Quando metas de adoção de IA começam a moldar o comportamento
Segundo relatos, funcionários da Amazon estão usando uma ferramenta interna de IA para automatizar tarefas não essenciais com o objetivo de aumentar seu aparente uso dos sistemas de IA da empresa. A prática, descrita em uma reportagem publicada por Ars Technica com base no Financial Times, é chamada internamente de “tokenmaxxing”. O nome é jocoso, mas o problema subjacente é sério: quando a gestão enfatiza a adoção de IA como métrica, as pessoas podem otimizar para a métrica em vez de otimizar para o trabalho útil.
De acordo com a reportagem, a Amazon vem implantando amplamente um produto interno chamado MeshClaw, que permite aos funcionários criar agentes de IA conectados a softwares de trabalho e fazê-los executar tarefas em nome do usuário. Vários funcionários disseram que colegas estavam usando o sistema para gerar atividade adicional e desnecessária de IA, a fim de aumentar o consumo de tokens, as unidades de dados processadas pelos modelos.
Os incentivos por trás do comportamento
O artigo diz que a Amazon introduziu metas para que mais de 80% dos desenvolvedores usem IA toda semana e começou a acompanhar o consumo de tokens de IA em rankings internos no início do ano. Embora a Amazon tenha informado aos funcionários, segundo relatos, que as estatísticas de tokens não seriam usadas em avaliações de desempenho, vários membros da equipe disseram acreditar que os gerentes observavam os dados de qualquer forma.

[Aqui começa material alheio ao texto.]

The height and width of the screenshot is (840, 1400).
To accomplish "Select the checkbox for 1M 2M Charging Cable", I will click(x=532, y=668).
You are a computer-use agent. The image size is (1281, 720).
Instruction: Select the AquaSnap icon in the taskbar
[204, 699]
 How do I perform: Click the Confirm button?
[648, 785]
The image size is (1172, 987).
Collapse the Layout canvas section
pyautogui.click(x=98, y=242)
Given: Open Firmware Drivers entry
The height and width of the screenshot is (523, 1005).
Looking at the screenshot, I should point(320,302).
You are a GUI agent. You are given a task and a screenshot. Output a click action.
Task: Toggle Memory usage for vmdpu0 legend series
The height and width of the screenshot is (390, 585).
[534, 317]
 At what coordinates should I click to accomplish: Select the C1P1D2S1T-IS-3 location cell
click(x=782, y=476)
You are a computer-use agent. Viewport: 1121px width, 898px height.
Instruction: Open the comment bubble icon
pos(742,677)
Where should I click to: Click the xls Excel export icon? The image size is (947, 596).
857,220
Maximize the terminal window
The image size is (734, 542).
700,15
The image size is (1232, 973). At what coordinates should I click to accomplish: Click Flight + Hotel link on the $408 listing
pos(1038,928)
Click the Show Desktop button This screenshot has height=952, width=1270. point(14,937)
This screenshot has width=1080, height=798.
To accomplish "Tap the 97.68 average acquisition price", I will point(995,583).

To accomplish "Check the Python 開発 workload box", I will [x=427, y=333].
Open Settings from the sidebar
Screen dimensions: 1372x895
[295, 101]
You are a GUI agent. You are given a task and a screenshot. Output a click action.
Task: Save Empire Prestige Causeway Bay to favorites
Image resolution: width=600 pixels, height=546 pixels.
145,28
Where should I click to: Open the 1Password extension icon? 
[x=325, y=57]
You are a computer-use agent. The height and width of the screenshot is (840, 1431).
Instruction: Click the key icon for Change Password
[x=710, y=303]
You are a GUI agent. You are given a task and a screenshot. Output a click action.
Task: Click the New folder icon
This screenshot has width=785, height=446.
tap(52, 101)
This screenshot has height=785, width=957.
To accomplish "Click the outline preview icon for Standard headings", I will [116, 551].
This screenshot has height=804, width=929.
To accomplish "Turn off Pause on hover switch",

Esse é exatamente o tipo de ambiguidade que gera uso performático. Se os trabalhadores acham que um comportamento medido pode influenciar sua posição, muitas vezes tentarão maximizar o sinal visível, mesmo quando a atividade subjacente agrega pouco ou nenhum valor. Nesse caso, isso pode significar usar IA para tarefas que não precisavam de automação ou gerar atividade principalmente para que as métricas reflitam participação.
A reportagem cita um funcionário dizendo que havia “muita pressão” para usar as ferramentas, e outro afirmando que os gerentes estavam olhando os dados de uso. Quer essas estatísticas afetem formalmente as avaliações ou não, a percepção de que elas importam pode ser suficiente para remodelar o comportamento no trabalho. Métricas não precisam ser critérios oficiais de desempenho para se tornarem sinais informais de poder.